PROBLEM TO WORK ON: Write out, exactly and in full, the line where "Given: Click the Intel logo in the title bar" appears together with all lines that follow it in the entries below. Do not include pictures.

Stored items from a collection
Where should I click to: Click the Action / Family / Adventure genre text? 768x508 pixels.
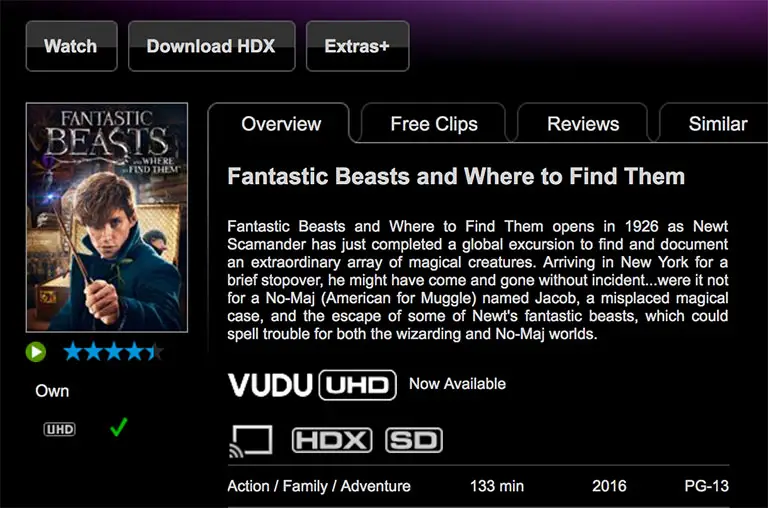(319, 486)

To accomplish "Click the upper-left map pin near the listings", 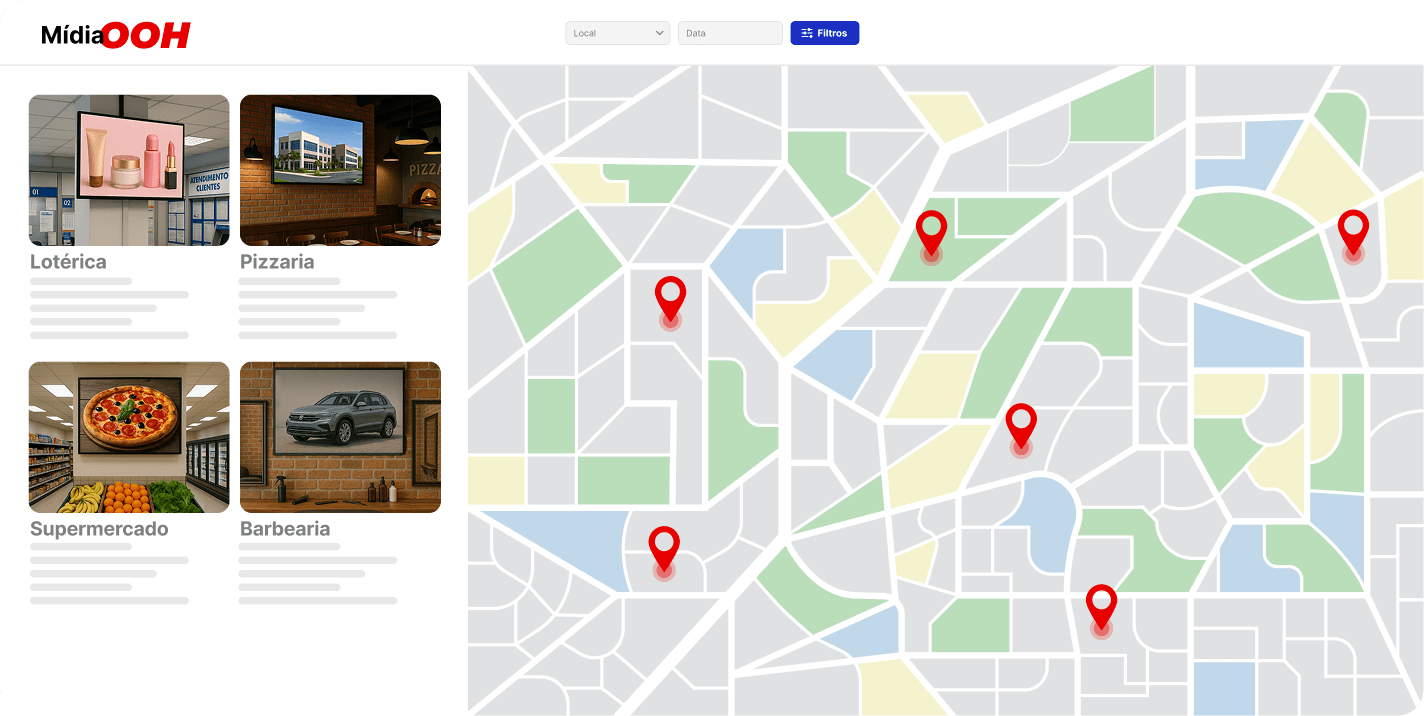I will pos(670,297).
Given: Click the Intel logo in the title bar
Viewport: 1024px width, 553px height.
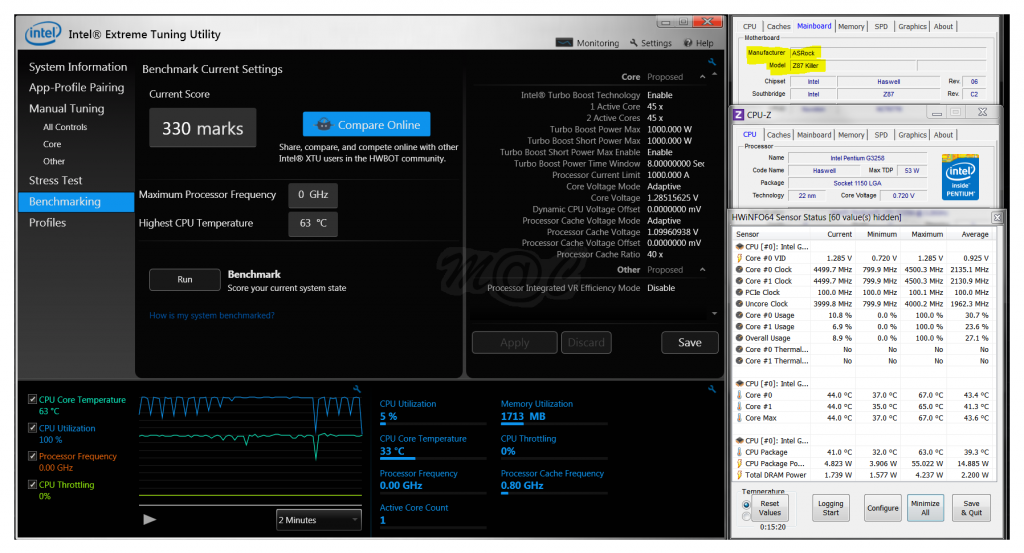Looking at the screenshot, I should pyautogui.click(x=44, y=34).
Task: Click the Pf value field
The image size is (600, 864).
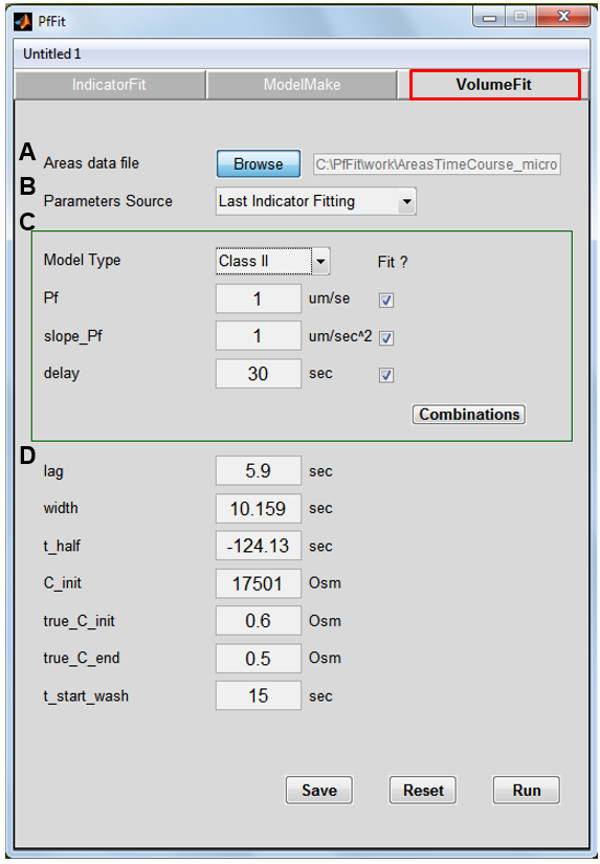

WRITTEN RESPONSE:
Given: Click the Intel logo in the title bar
Viewport: 1024px width, 553px height.
Looking at the screenshot, I should pyautogui.click(x=44, y=34).
Task: Click the Pf value field
The image size is (600, 864).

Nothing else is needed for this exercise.